# EXERCISE DATA:
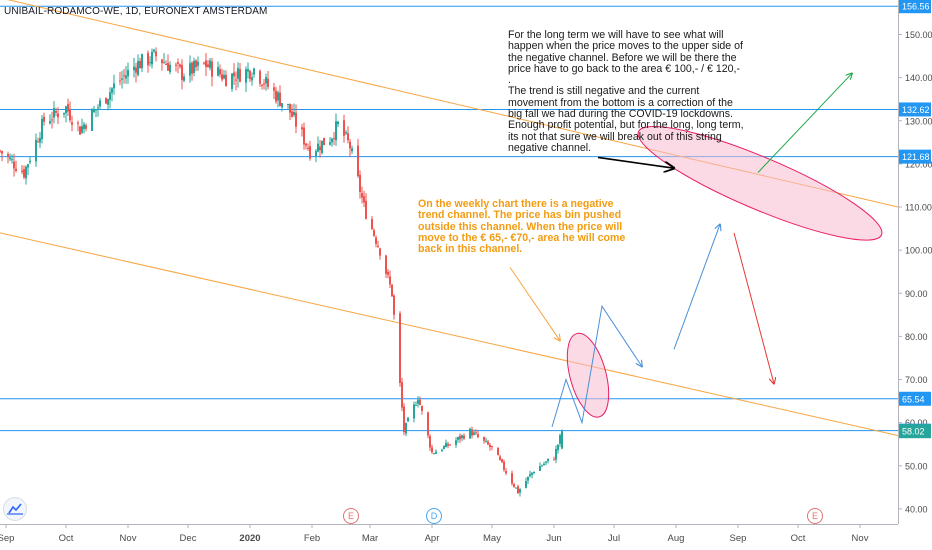  What do you see at coordinates (614, 538) in the screenshot?
I see `time-tick-label: Jul` at bounding box center [614, 538].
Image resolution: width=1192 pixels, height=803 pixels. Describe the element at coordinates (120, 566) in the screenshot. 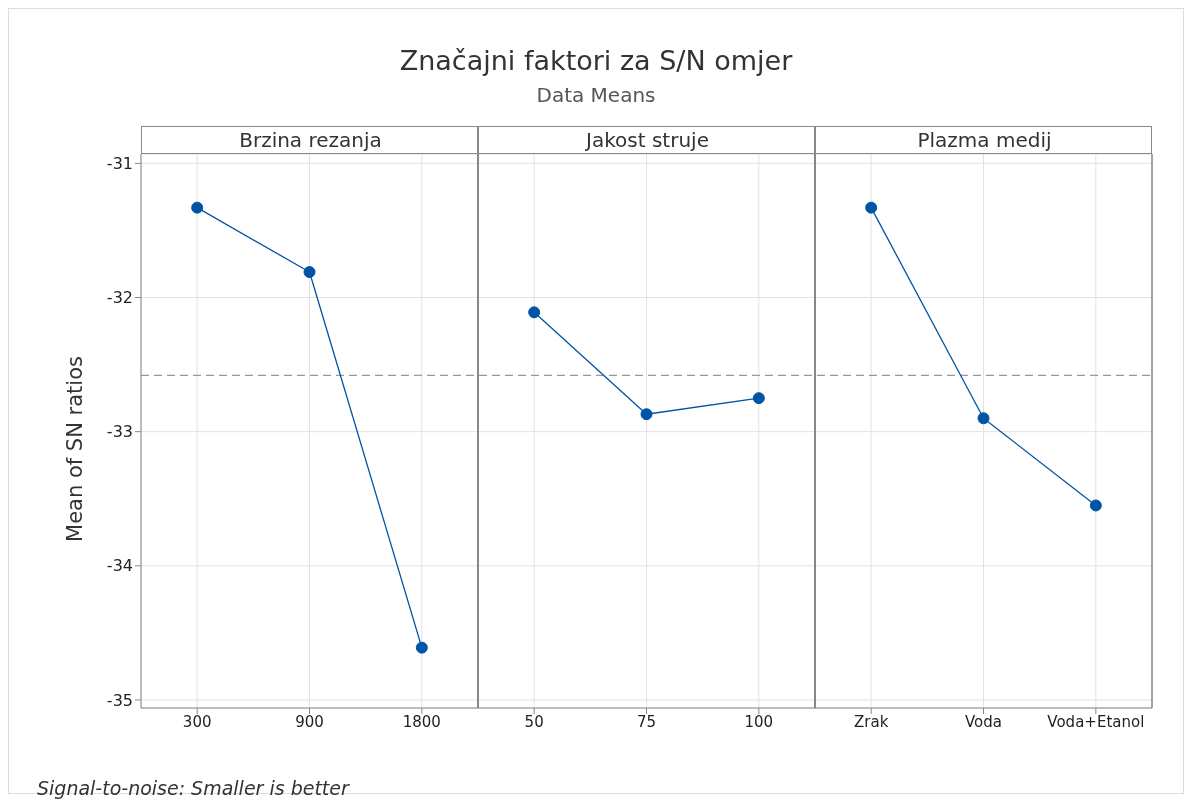

I see `y-tick-label: -34` at that location.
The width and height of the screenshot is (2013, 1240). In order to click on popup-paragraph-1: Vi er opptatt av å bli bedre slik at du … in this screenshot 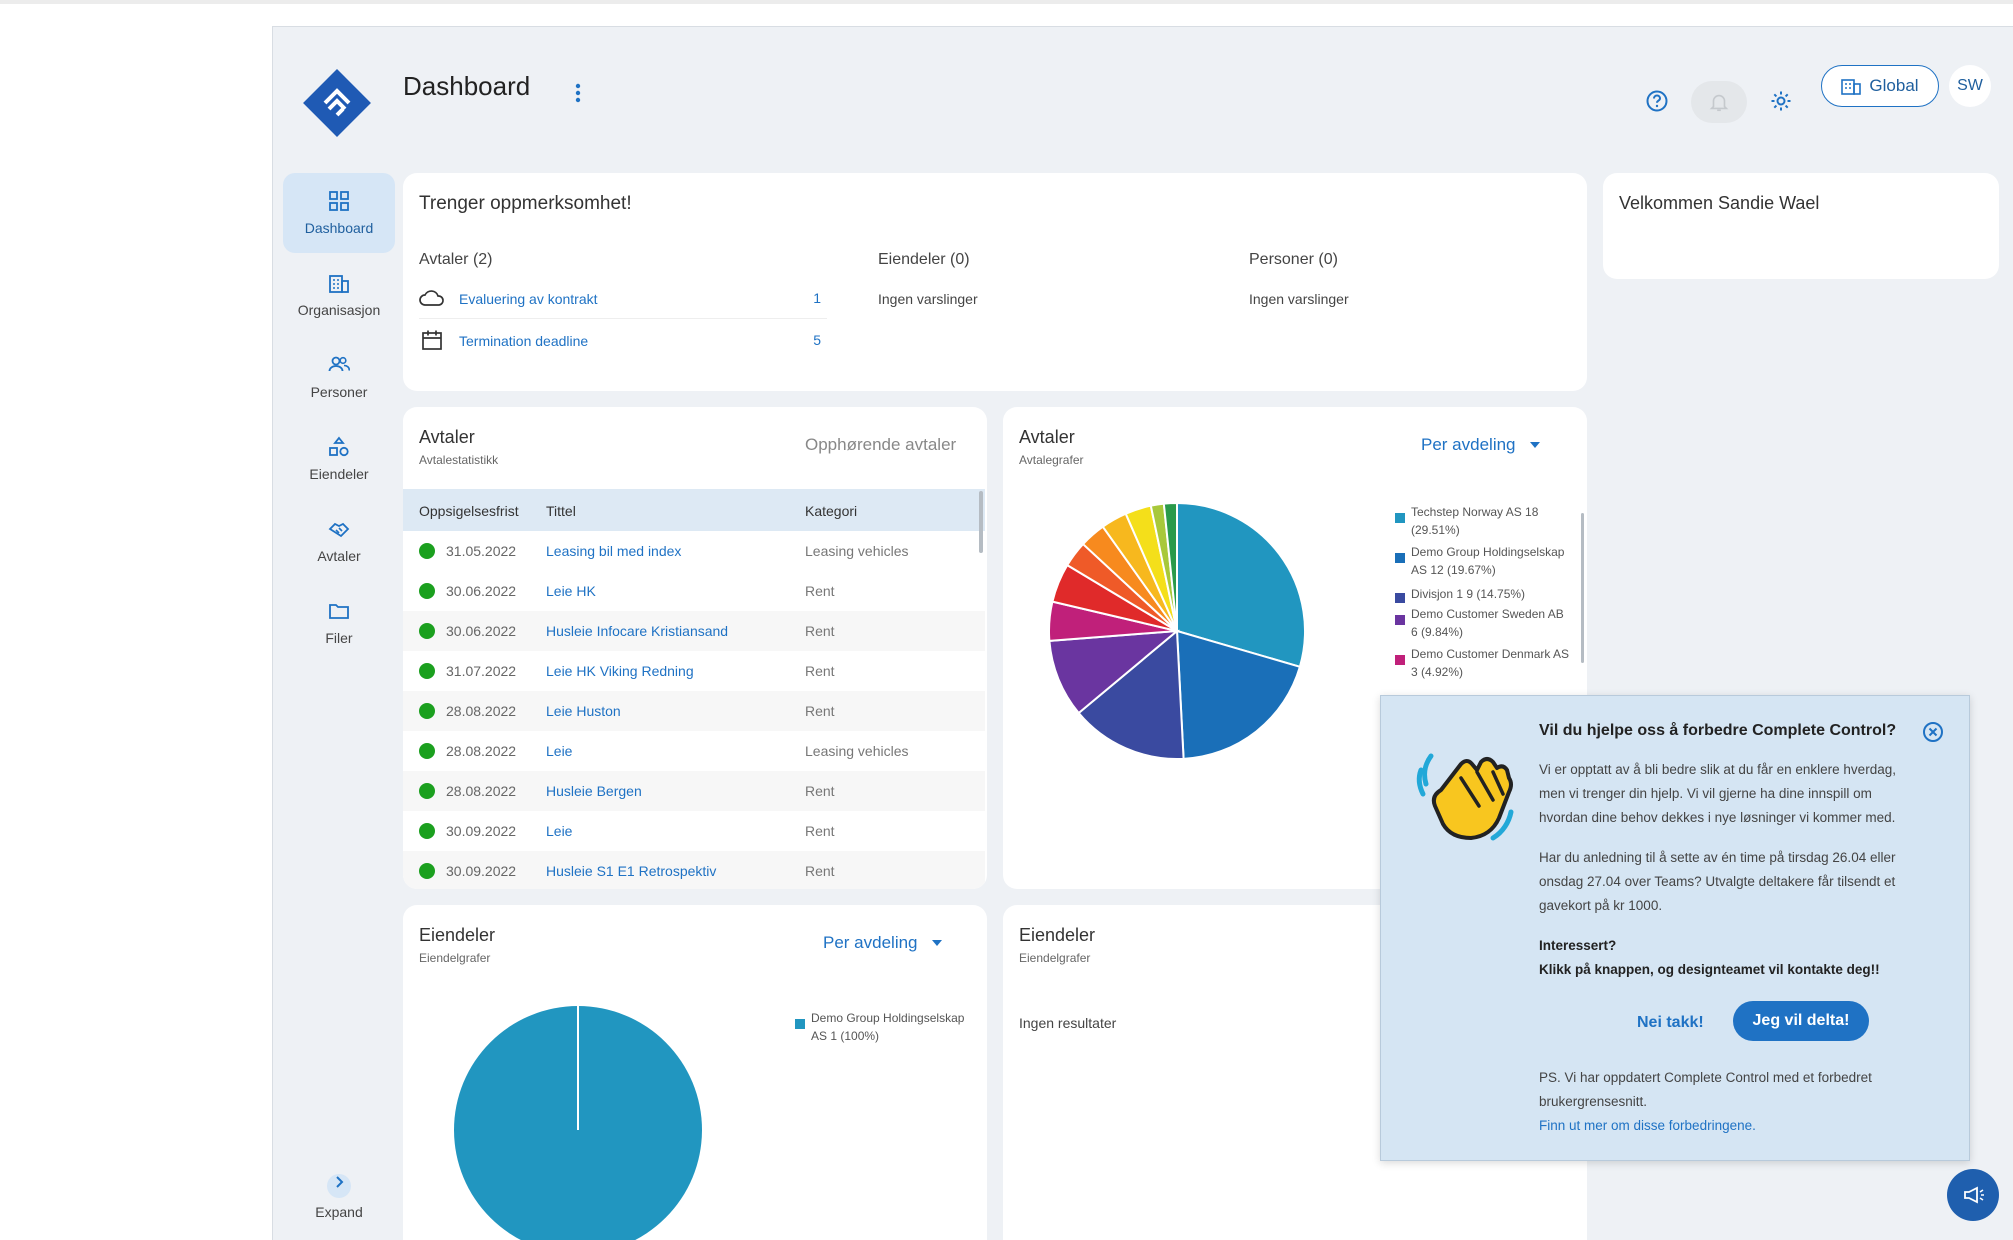, I will do `click(1718, 794)`.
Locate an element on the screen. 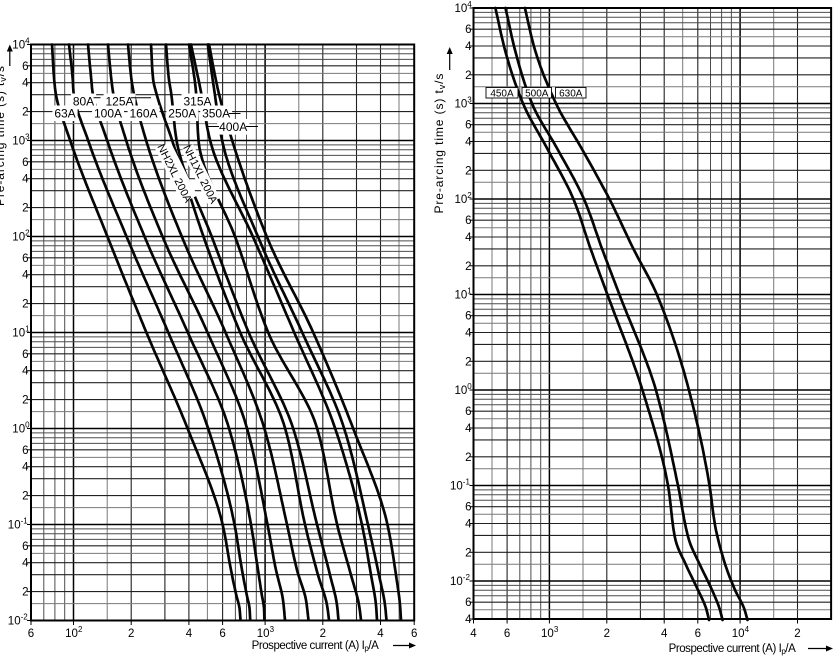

# WRITTEN TASK:
Copy out the rows from the very beginning through the line that contains "at that location.", including that line, and leave the pictures out.

# TASK OUTPUT:
  What do you see at coordinates (614, 538) in the screenshot?
I see `time-tick-label: Jul` at bounding box center [614, 538].
Image resolution: width=1192 pixels, height=803 pixels. Describe the element at coordinates (120, 566) in the screenshot. 

I see `y-tick-label: -34` at that location.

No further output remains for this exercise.